### Written exercise
Keep only the lines of the records that contain the string "width", matching case exactly, and copy each one out.

### Material for this task
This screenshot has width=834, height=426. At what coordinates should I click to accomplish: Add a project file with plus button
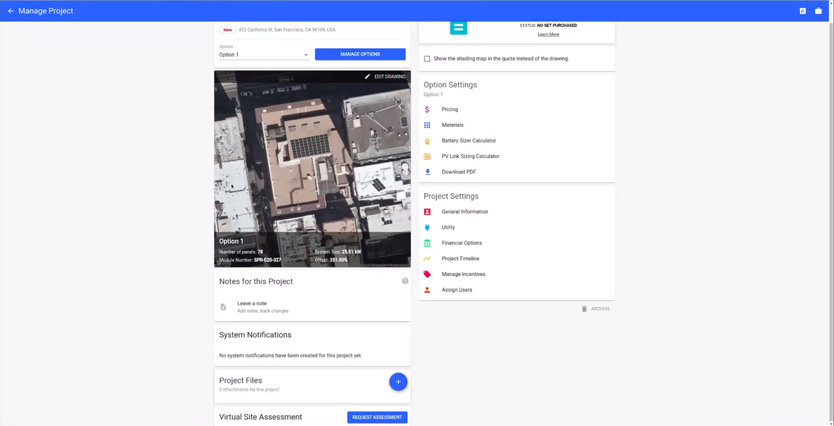[x=398, y=382]
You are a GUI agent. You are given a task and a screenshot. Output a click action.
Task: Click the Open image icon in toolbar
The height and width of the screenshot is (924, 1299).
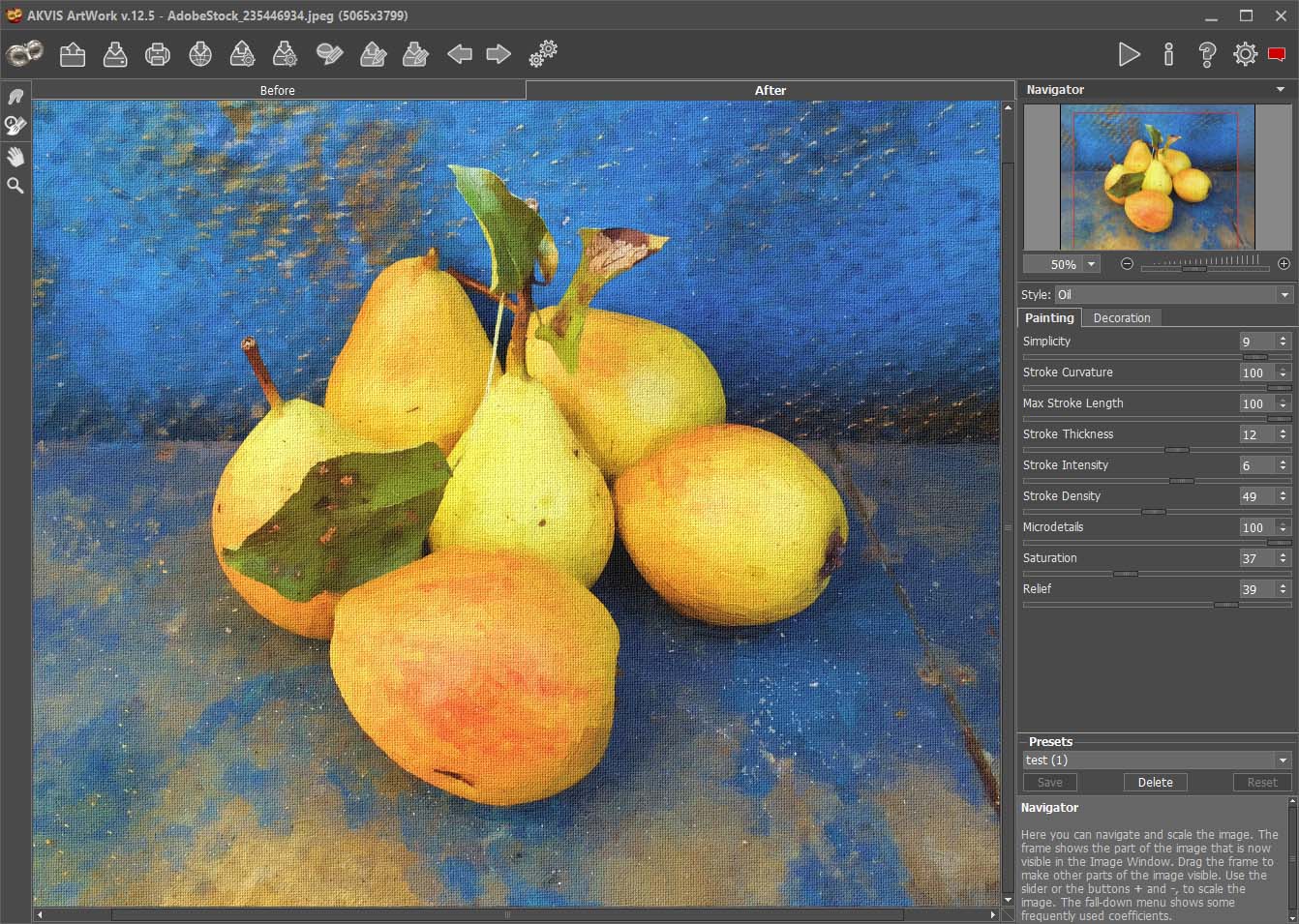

### Solution to this task
This screenshot has width=834, height=426. At what coordinates should I click to accomplish: Add a project file with plus button
The height and width of the screenshot is (924, 1299).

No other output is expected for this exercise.